“….zei mama tegen Karlijn. Boos deed ze….”
Ik word opgeschrikt uit mijn verhaal door eerst een huilerige gil en daarna een hoestgeluid.
Tegenover me zit een bleek mannetje. Zijn voeten raken nauwelijks de grond. Zijn gebalde vuisten uit de natte mouwen gestoken, houdt hij hulpeloos voor zich uitgestrekt terwijl hij kokhalsbewegingen maakt.
“Vlug juf, de prullenbak!” roept een door de wol geverfde kleuter.
Ik zet de prullenbak onder de neus van het mannetje en ren heen en weer naar de kraan voor een natte washand die ik in het warme plakkerige nekje leg.
De anderen zijn doodstil terwijl het kereltje ellende uit zijn lijfje spuugt.
“Ach jongetje toch,” mompel ik terwijl ik de muesli met yoghurt die ik voor het ontbijt at, probeer binnen te houden.
Als het braken stopt, gebied ik de kinderen even te blijven zitten terwijl ik een emmer met sop haal voor de vloer en een droog shirt voor de zieke.
Als alles is opgeruimd, het joch aangeeft best op school te willen blijven, en ik mijn verhaal heb afgemaakt, roept een bijdehandje:
“Hé juf, je kon helemaal niet zien wat hij gegeten had!”

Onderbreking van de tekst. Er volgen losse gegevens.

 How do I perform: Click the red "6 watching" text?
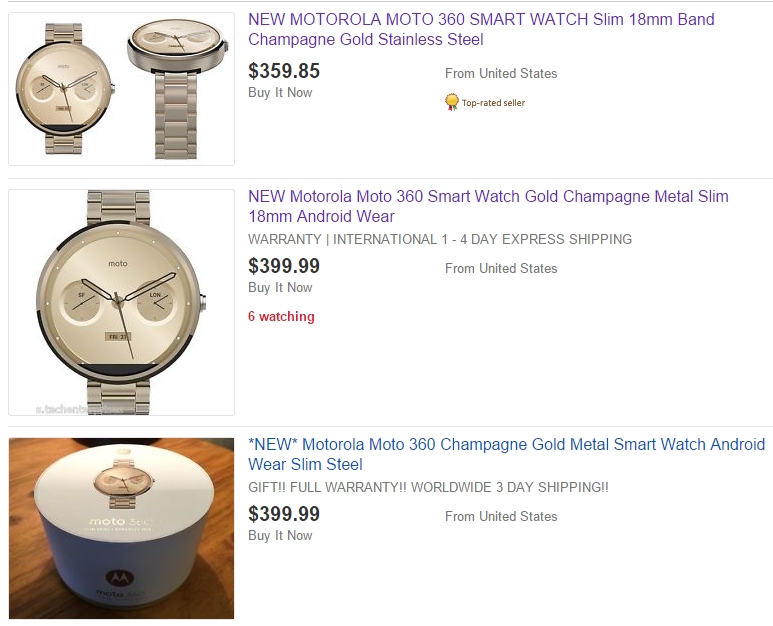(281, 317)
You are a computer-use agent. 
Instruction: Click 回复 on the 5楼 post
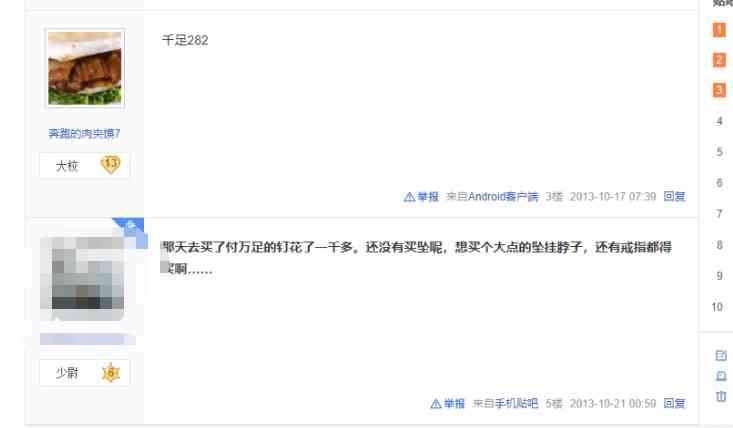point(674,403)
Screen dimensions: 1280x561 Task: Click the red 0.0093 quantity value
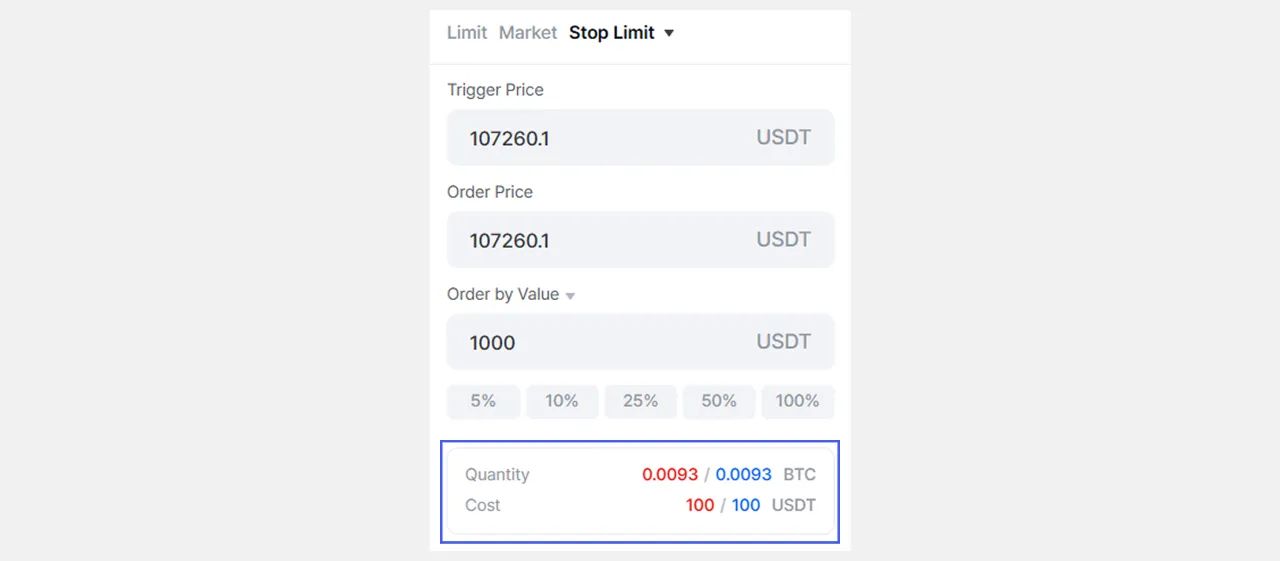pos(670,475)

Het kind heeft gelijk. Het was redelijk vloeibaar en doorzichtig.
Ik besluit er een minilesje van te maken en vraag naar meer ervaringen:
“Als je wortel eet, is het oranje of geel in stukjes.” zegt de één.
“Als ik veel limonade gedronken heb, is het rooiig.”vertelt een ander.
“En het is bruin of zwart als je chocola hebt gegeten,” roept, hoe kan het ook anders, een meisje.
Het is negen uur ’s ochtends; wat een héérlijk vak toch dat onderwijs…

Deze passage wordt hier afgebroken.